#### WHAT YOU NEED TO DO:
a. Answer these questions about the passage below on dorsoventral polarity in Xenopus embryos, one line each, marked as shown:
(i) Which component of the canonical WNT pathway accumulates dorsally early in establishing polarity?
(ii) When were Tao and colleagues' Wnt11 mRNA injections into oocytes carried out?
(iii) What rescued the reduction in dorsoanterior structures after Wnt11 depletion?
b. Pick up the passage below on dorsoventral polarity in Xenopus embryos after its last sentence and continue it.

#### DOCUMENT SECTION:

A crucial early step in establishing the dorsoventral polarity in Xenopus embryos is the dorsal accumulation of β-catenin, a component of the canonical WNT pathway. It has previously been thought that this process does not involve WNTs, but is regulated by an unidentified intracellular signal with dorsalizing activity. A new study shows that maternal WNT11 is the initial signal that, together with other extracellular factors, activates the canonical pathway in fertilized eggs.

Previous studies that manipulated Wnt11 expression in early embryos did not show any defects in axis formation. Tao and colleagues conjectured that the time window that is important for establishing polarity occurs shortly after fertilization and, therefore, might have been missed in these studies. They injected Wnt11 mRNA into oocytes before fertilization took place and found that this caused dorsalization — a process that depended on β-catenin activity and that was associated with increased expression of WNT target genes. By contrast, depleting Wnt11 expression in oocytes led to a reduction in dorsoanterior embryonic structures, which could be rescued by dorsal injection of β-catenin mRNA.

#### EXTRACTED MATERIAL:
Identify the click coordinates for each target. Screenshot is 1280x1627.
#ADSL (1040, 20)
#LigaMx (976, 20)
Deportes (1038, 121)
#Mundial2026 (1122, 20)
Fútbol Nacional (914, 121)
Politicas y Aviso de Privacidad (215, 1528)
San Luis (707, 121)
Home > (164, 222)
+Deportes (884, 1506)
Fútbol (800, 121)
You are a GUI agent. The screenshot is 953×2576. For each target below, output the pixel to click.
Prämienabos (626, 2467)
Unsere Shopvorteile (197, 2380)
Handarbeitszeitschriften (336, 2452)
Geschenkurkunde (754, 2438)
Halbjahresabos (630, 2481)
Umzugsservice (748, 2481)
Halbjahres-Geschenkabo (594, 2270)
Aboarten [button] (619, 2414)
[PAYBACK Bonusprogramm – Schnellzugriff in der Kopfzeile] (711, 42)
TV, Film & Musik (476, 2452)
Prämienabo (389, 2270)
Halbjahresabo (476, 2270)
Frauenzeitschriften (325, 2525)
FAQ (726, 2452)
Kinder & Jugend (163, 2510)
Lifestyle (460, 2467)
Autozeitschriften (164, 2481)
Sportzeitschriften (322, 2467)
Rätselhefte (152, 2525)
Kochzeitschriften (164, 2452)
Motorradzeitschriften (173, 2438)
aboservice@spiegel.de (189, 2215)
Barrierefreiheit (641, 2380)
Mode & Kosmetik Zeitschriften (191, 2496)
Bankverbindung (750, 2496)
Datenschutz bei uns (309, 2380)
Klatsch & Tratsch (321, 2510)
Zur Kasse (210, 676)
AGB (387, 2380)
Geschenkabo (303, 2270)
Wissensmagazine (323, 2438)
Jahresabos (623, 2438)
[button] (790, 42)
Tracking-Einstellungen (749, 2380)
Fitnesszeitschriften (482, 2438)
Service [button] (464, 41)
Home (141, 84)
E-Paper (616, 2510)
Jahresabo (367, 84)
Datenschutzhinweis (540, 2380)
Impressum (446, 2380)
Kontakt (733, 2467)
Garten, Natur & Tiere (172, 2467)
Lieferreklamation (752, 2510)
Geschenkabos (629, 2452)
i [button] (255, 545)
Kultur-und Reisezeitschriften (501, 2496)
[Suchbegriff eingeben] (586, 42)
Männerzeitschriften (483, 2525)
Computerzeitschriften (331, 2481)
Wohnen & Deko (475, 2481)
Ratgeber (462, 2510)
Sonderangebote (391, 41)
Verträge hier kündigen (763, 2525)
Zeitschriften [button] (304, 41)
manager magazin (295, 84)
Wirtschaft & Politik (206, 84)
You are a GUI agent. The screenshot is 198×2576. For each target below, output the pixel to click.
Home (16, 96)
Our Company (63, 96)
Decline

#### EXERCISE ANSWERS:
a.
(i) β-catenin
(ii) Before fertilization took place
(iii) Dorsal injection of β-catenin mRNA

b.
Activation of WNT pathways usually requires interaction of WNTs with specific extracellular cofactors. The authors show that a Xenopus EGF–CFC protein, fibroblast growth factor receptor ligand 1 (FRL1), and heparan sulphate proteoglycans (HSPGs) are two such cofactors for WNT11 in the axial initiation pathway. When either FRL1 or Exostosin (an enzyme that is required for the synthesis of HSPGs) was removed from oocytes, the resulting embryos had phenotypes that mimicked WNT11 depletion. This could be reversed by overexpressing β-catenin.

As the role of WNTs in pattern formation is evolutionarily conserved, it will be interesting to determine whether maternal WNTs are also important for axial initiation in other animal groups.